O presidente Jair Bolsonaro e este cronista temos uma obsessão em comum, uma ligação indelével à figura do craque Jair (da) Rosa Pinto, que neste domingo comemoraria 100 anos de idade (grifei o “da” entre parêntesis porque não obstante fizesse sua fama com o nome assim escrito, Jair detestava a partícula, pois não fazia parte da certidão de seu registro escolhido por seu pai). Mas Bolsonaro e eu chegamos a ele com o “nome artístico”, e assim vai nesta lembrança para homenagear “Canhão da Vila”, como a imprensa paulista o chamava no tempo em que jogou pelo Santos FC, na mesma época em que tentava me espelhar nele pra bater bola com meus amigos e colegas de escola.

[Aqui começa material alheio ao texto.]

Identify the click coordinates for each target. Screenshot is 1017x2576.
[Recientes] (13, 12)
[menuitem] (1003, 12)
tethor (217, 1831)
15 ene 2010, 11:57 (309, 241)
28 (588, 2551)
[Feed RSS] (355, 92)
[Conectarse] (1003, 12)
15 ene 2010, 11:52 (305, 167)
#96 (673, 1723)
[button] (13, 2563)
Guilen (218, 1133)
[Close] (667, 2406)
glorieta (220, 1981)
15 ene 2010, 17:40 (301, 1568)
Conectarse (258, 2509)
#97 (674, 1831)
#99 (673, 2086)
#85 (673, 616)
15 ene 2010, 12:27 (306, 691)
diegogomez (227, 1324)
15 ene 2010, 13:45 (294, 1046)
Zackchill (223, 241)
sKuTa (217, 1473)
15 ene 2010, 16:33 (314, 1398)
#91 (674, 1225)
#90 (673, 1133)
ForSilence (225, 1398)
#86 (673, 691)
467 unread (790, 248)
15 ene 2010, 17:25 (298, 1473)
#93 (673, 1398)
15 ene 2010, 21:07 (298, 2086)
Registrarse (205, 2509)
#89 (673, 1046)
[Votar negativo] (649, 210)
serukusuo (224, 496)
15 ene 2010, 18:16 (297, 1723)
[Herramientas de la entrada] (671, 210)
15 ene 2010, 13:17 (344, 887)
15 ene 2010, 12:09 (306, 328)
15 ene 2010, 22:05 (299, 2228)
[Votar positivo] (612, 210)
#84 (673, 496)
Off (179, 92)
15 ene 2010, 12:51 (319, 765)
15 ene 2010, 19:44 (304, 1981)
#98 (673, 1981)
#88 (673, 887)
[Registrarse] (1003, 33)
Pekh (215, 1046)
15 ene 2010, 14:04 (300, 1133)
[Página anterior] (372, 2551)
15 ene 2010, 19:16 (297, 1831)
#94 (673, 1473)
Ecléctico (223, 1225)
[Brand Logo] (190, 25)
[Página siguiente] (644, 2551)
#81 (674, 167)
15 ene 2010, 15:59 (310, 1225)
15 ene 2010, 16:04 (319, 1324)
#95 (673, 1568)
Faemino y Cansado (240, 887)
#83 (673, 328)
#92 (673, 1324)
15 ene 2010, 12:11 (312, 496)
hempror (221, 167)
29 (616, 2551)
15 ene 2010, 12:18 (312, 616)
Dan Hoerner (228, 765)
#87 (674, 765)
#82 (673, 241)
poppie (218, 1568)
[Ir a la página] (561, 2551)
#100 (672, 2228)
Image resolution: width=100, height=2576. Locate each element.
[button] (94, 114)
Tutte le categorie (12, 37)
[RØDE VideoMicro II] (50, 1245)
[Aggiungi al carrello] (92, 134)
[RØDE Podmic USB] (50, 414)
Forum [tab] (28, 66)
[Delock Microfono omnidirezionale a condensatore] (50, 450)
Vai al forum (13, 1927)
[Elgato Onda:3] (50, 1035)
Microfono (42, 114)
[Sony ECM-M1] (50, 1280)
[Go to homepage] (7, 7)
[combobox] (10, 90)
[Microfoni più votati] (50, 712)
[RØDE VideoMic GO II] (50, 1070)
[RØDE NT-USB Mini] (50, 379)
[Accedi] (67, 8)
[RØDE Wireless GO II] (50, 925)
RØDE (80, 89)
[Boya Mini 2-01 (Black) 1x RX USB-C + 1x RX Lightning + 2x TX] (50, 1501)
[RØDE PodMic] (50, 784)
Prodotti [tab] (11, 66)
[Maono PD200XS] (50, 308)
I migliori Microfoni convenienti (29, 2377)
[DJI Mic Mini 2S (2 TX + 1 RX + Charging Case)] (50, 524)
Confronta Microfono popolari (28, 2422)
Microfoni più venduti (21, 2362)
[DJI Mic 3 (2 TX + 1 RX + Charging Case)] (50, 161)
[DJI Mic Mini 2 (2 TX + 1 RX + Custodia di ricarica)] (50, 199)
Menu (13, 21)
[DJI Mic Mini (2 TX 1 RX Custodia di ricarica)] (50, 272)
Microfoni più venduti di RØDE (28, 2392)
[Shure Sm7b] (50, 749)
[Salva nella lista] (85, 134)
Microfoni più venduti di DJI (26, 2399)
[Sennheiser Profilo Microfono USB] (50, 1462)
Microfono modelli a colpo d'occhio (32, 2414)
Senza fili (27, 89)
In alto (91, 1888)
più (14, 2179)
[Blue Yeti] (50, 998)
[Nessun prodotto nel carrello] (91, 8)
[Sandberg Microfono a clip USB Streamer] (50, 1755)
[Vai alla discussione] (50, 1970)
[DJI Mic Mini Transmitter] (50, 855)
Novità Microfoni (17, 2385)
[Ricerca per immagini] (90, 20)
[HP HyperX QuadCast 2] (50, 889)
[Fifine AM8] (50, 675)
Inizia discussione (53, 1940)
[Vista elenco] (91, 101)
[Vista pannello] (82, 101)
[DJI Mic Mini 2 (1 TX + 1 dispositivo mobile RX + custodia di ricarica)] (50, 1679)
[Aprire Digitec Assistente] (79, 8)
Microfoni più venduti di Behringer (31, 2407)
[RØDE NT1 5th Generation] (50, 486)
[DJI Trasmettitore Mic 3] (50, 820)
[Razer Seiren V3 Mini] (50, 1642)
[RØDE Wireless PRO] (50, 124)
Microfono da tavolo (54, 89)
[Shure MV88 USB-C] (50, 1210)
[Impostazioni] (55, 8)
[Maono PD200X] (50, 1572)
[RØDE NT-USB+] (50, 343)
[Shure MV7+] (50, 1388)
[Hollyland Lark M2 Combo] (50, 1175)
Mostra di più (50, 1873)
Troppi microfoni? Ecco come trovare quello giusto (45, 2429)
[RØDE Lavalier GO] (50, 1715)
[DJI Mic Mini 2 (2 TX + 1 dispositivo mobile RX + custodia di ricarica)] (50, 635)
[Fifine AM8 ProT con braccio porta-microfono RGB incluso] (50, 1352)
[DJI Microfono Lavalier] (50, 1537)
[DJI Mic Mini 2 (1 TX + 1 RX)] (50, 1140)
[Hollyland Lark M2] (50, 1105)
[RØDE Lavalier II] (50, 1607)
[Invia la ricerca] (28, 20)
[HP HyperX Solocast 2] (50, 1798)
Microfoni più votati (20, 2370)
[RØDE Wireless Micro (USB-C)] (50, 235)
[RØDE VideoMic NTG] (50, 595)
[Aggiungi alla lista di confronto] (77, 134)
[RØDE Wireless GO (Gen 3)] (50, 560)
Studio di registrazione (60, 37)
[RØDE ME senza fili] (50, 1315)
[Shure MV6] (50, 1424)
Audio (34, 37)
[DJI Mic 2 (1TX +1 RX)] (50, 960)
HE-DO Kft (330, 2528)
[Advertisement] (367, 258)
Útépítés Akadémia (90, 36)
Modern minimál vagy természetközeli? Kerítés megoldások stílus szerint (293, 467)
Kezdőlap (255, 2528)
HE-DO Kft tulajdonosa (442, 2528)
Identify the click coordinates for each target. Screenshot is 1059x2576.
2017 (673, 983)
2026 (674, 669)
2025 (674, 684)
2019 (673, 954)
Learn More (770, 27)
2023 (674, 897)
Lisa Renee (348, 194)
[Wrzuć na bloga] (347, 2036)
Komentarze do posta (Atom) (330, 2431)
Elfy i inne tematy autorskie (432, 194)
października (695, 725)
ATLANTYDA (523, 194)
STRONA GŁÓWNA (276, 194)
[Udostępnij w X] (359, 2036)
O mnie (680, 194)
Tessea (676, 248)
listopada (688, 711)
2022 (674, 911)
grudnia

Mais ou menos na mesma época que “seu” Peri Geraldo Bolsonaro, no dia 21 de março de 1955, registrava o nascimento de seu filho com o nome de seu ídolo, eu via nos cinejornais da tela a figura pequena e magra disparando seus foguetes na direção do gol, estufando redes. Lia nas revistas as descrições dos repórteres sobre aquele fenômeno, ainda no Palmeiras, por isto que o bebê Jair ganhou o nome e, tal qual o pai, ficou fanático torcedor do “verdão”, do antigo Palestra Itália, camiseta dos “oriundi” de São Paulo e de muitos lugares do Brasil, sejam paulistas ou não.
Eu fiquei realmente fã do “canhão” quando ele já estava no Santos, no ano seguinte, onde foi mestre de muitos jogadores, dentre os quais o menino Pelé, um pouco mais velho que eu, que chegou ao litoral paulista assombrando todo o mundo. Eu me liguei nesse Santos, de 1957, e torço pelo Peixe até hoje, por causa da participação no time de um amigo de minha cidade natal, Caçapava do Sul, onde viveu e jogou o craque Calvet, filho de dom Vicente, barraqueiro uruguaio (como na região da Campanha gaúcha se chamavam os mercadores de lã de ovelha).
Calvet foi estrela do Santos, craque da seleção e amigo de Jair, a quem me apresentou num domingo, em Porto Alegre, depois de um jogo do Santos contra o Grêmio, time de onde ele foi vendido para o “peixe”. Imagine o que não foi esse momento para o guri, frente a frente com o “canhão”, falando sobre chutes e efeitos.
Com tudo isto, tanto eu como tantos meninos de minha cidade ficamos santistas por causa do amigo de nossos irmãos mais velhos. Naqueles anos 1950, antes dos campeonatos nacionais, nós provincianos tínhamos clubes no Rio (Flamengo) e São Paulo (Santos) e, no caso dos gaúchos da fronteira, em Montevidéu (Peñarol), além, é claro, de seus clubes estaduais, Grêmio e Inter, principalmente, embora em Pelotas (Brasil) e Caxias do Sul (Juventude) o pessoal ignorasse Porto Alegre e ainda hoje torça para os times locais, que atualmente disputam campeonatos nacionais.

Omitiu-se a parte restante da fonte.